● Provided records:
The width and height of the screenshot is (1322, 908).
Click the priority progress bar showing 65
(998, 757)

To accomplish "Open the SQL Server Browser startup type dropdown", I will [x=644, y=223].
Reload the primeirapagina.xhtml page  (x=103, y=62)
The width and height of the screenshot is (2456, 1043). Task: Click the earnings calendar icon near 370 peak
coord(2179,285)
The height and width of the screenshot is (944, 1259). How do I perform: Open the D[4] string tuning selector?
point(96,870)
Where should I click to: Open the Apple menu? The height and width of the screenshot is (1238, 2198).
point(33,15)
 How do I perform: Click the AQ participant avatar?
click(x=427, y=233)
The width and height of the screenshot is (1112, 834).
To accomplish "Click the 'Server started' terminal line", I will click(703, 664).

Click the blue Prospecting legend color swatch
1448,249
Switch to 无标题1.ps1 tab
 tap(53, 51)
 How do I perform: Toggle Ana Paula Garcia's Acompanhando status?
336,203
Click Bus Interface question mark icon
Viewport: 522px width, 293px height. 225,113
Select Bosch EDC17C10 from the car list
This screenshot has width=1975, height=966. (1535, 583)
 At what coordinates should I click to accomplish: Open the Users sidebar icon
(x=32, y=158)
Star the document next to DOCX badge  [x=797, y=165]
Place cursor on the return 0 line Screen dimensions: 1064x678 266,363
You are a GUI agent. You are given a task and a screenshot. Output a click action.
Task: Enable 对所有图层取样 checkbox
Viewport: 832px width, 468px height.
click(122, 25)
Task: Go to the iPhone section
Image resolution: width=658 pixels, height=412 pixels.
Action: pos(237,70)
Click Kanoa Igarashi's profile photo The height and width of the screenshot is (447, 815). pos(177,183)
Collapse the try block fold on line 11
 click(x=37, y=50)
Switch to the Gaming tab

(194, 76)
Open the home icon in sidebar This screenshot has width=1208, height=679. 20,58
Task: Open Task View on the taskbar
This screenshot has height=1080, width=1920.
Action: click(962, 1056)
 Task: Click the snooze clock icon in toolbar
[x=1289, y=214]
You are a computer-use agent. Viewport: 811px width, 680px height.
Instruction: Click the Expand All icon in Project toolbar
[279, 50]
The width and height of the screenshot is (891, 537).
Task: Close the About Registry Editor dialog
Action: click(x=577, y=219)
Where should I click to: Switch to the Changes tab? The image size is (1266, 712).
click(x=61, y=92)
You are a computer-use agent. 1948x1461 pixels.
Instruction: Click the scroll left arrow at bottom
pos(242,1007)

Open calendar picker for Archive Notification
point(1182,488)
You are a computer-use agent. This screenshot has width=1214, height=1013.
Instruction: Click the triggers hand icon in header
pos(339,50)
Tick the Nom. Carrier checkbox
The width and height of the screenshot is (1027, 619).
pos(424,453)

● Prompt: Nothing in the data above should change. Please copy it all.

● Exercise response:
The width and height of the screenshot is (1322, 908).
Click the priority progress bar showing 65
(998, 757)

To accomplish "Open the SQL Server Browser startup type dropdown", I will [x=644, y=223].
Reload the primeirapagina.xhtml page  (x=103, y=62)
The width and height of the screenshot is (2456, 1043). Task: Click the earnings calendar icon near 370 peak
coord(2179,285)
The height and width of the screenshot is (944, 1259). How do I perform: Open the D[4] string tuning selector?
point(96,870)
Where should I click to: Open the Apple menu? The height and width of the screenshot is (1238, 2198).
point(33,15)
 How do I perform: Click the AQ participant avatar?
click(x=427, y=233)
The width and height of the screenshot is (1112, 834).
To accomplish "Click the 'Server started' terminal line", I will click(703, 664).

Click the blue Prospecting legend color swatch
1448,249
Switch to 无标题1.ps1 tab
 tap(53, 51)
 How do I perform: Toggle Ana Paula Garcia's Acompanhando status?
336,203
Click Bus Interface question mark icon
Viewport: 522px width, 293px height. 225,113
Select Bosch EDC17C10 from the car list
This screenshot has width=1975, height=966. (1535, 583)
 At what coordinates should I click to accomplish: Open the Users sidebar icon
(x=32, y=158)
Star the document next to DOCX badge  [x=797, y=165]
Place cursor on the return 0 line Screen dimensions: 1064x678 266,363
You are a GUI agent. You are given a task and a screenshot. Output a click action.
Task: Enable 对所有图层取样 checkbox
Viewport: 832px width, 468px height.
click(122, 25)
Task: Go to the iPhone section
Image resolution: width=658 pixels, height=412 pixels.
Action: pos(237,70)
Click Kanoa Igarashi's profile photo The height and width of the screenshot is (447, 815). pos(177,183)
Collapse the try block fold on line 11
 click(x=37, y=50)
Switch to the Gaming tab

(194, 76)
Open the home icon in sidebar This screenshot has width=1208, height=679. 20,58
Task: Open Task View on the taskbar
This screenshot has height=1080, width=1920.
Action: click(962, 1056)
 Task: Click the snooze clock icon in toolbar
[x=1289, y=214]
You are a computer-use agent. Viewport: 811px width, 680px height.
Instruction: Click the Expand All icon in Project toolbar
[279, 50]
The width and height of the screenshot is (891, 537).
Task: Close the About Registry Editor dialog
Action: click(x=577, y=219)
Where should I click to: Switch to the Changes tab? The image size is (1266, 712).
click(x=61, y=92)
You are a computer-use agent. 1948x1461 pixels.
Instruction: Click the scroll left arrow at bottom
pos(242,1007)

Open calendar picker for Archive Notification
point(1182,488)
You are a computer-use agent. This screenshot has width=1214, height=1013.
Instruction: Click the triggers hand icon in header
pos(339,50)
Tick the Nom. Carrier checkbox
The width and height of the screenshot is (1027, 619).
pos(424,453)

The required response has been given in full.